On Fri, Apr 5, 2019 at 7:55 PM Larry Evans via Boost
On 4/5/19 7:46 PM, Emil Dotchevski via Boost wrote:
On Thu, Apr 4, 2019 at 4:30 PM Gavin Lambert via Boost < boost@lists.boost.org> wrote:
The problem with transitioning to an otherwise valid but unexpected state is that it may end up evaluating unintended code
This is why I made the analogy with std::vector. Let's say you always
put
exactly 10 elements in all your vectors, but then you assign one vector to another, and that fails, and now (unexpectedly?) you have an (otherwise valid) vector with fewer than 10 elements.
Such is life. This is how the basic guarantee works, you get an unspecified but valid state.
(Granted, continuing evaluation on a faulted variable is already a bug in itself, but you are making detection of that bug harder by not putting the value into an obviously-faulted state.)
I do not think that it is a bug to access an object that is in a valid state.
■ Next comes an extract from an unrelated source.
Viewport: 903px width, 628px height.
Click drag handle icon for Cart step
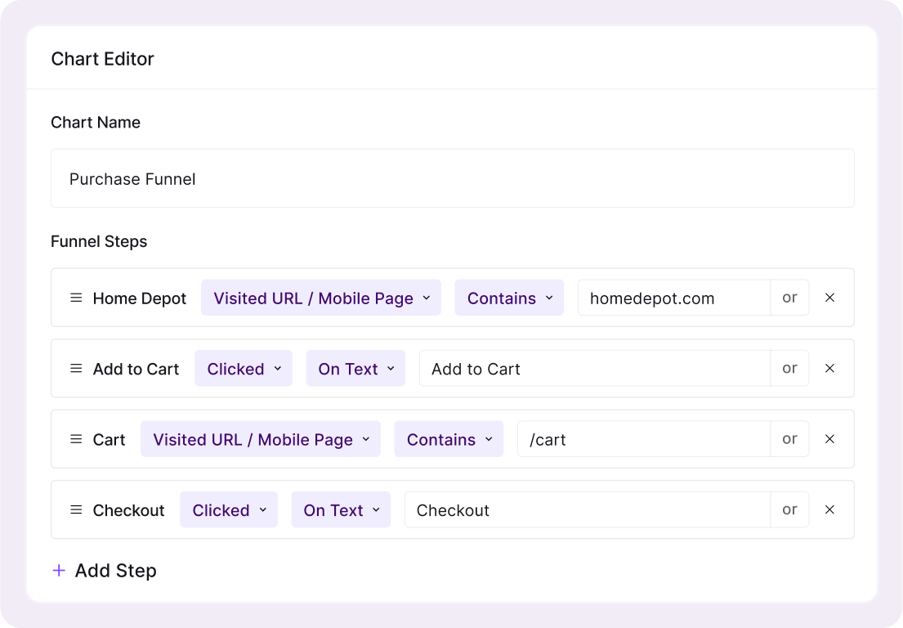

In fact, the reason why the state is defined as valid is so that you can safely work with that object, even after a failure was reported.
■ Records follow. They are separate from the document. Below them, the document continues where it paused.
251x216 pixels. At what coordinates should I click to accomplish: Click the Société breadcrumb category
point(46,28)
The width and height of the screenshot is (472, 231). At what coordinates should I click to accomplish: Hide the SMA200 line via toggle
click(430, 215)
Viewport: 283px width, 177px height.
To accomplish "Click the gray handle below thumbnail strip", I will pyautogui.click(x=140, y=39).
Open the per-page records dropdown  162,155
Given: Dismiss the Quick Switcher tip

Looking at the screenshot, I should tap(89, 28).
I'm guessing "unexpected" could mean the std::vector could have some arbitrary number of elements all filled with random values. I don't see how you can do anything useful with that.
The values aren't random, they are guaranteed to be valid. From the point of view of the type system and what a vector is, it is illogical to complain that it has fewer than 10 elements. It is fine for vectors to have fewer than 10 elements. The way I formulated the example makes it feel like there is something wrong with that state, because we always put 10 elements in all vectors and now we find one with fewer than 10. But this has nothing to do with vector. To do this correctly, we need to write a wrapper type for vector that has a size-10 invariant, then define the appropriate safety guarantees for that type.